Dave Bezold gets it. Maybe because he has it in his blood. His father, Tony, was a high school coach and teacher, and helper of all who needed helping. More than once, Dave and his brother would give up their bedroom for one of Tony's needy. It could be a kid from school whose parents kicked him out of the house, or a distraught friend, abandoned by his wife. Tony took 'em all in, often for months at a time.
"There was always someone in need,'' Dave Bezold recalls.
All that Bezold kindness and equanimity has landed in the grateful lap of a little lady chugging through a suburban snow drift at 8 every weekday morning, to the open door of a city bus. "I love my job and my team,'' Jillian announces at random, routine moments. "They are in my heart.''
The players are warming to their newest, most loyal caretaker.
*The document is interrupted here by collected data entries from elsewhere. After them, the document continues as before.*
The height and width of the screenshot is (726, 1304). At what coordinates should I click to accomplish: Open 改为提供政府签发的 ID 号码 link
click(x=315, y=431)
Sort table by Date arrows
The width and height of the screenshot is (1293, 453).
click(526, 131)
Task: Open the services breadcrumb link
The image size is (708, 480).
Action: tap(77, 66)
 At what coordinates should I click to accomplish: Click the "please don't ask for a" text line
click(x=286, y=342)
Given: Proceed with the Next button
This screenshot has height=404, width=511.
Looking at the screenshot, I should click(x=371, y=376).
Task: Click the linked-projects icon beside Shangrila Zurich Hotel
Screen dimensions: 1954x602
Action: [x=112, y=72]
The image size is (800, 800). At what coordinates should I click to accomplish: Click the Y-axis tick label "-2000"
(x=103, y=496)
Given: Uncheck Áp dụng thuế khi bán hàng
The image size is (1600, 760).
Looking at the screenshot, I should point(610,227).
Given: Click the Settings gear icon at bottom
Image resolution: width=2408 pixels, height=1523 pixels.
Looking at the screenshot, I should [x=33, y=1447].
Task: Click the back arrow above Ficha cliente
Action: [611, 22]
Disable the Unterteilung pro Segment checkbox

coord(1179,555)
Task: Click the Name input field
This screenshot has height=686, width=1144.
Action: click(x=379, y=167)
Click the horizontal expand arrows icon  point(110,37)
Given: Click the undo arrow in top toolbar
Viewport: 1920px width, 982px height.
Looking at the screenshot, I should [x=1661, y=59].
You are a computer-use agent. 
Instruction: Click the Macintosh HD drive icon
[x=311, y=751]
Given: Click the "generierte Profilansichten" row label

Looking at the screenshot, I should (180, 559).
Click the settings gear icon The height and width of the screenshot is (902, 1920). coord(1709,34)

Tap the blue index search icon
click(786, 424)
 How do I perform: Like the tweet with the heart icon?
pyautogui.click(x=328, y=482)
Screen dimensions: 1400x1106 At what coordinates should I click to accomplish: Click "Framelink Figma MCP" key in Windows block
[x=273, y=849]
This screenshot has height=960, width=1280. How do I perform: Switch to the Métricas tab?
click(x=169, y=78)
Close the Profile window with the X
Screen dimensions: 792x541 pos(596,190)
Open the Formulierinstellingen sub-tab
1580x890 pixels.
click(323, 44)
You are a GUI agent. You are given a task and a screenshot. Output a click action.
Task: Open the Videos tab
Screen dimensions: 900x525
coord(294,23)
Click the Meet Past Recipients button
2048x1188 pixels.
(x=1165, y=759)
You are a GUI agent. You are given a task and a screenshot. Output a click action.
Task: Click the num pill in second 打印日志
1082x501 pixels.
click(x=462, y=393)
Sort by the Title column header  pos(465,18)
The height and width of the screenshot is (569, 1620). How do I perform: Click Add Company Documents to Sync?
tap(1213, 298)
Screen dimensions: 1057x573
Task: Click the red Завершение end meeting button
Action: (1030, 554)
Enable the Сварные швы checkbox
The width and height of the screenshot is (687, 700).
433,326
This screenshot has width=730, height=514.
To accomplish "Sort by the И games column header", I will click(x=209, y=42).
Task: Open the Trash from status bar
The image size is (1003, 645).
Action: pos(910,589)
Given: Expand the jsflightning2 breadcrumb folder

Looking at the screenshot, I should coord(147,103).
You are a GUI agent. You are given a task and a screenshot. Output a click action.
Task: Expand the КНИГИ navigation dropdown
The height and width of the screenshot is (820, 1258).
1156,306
To them, she is "J-Dog'' or "J-Coach'' whose tastes in music are a constant source of amusement. "No Snoop Dogg, J-Dog'' is a frequent request from NKU forward Bobby Shannon.
There is more. There is the matter of Dave Bezold's 6-year-old niece Amelia. Amelia was born severely disabled. She wasn't expected to live past the age of 2. She's thriving, but limited. Bezold says he hired Jillian to teach him how to better understand his niece. "That was entirely selfish and calculated on my part,'' the coach says.
As for what Jillian has taught the coach ...
"Patience,'' he says. "Kindness. Possibility.''
Jillian is no saint. She goes to practice every day but for a time didn't always stay. She'd arrive armed with a Coke and a cheeseburger from the student union, where refills are free. When Jillian finished the first Coke, she'd leave her job for a refill. After a few panic attacks owing to Jillian's disappearance, Bezold laid down the law. "From now on,'' he said, "your refills are water. Just like the rest of us.''
For several days, Jillian worried that Coach Beez would lay her off. "Don't fire me, Coach Beez,'' she begged. The Coke cup now has a bottom.
Meantime, Bezold gives Jillian a lot of responsibility and allows her total access. He thinks it's good for her, and his players. "She has helped our team grow. That's what college is,'' says Bezold. "To be exposed and to learn. My biggest concern with my players is they be able to function in society after they leave here.
"They're going to be exposed to all kinds of people and situations. (Jillian) represents another avenue to help them function.''
So here's the clean, little secret about doing good. Here's the selfish quality in a pure act of charity: It makes you feel good, too.
We're only as good as the way we treat each other. We're never better than when our hands are outstretched.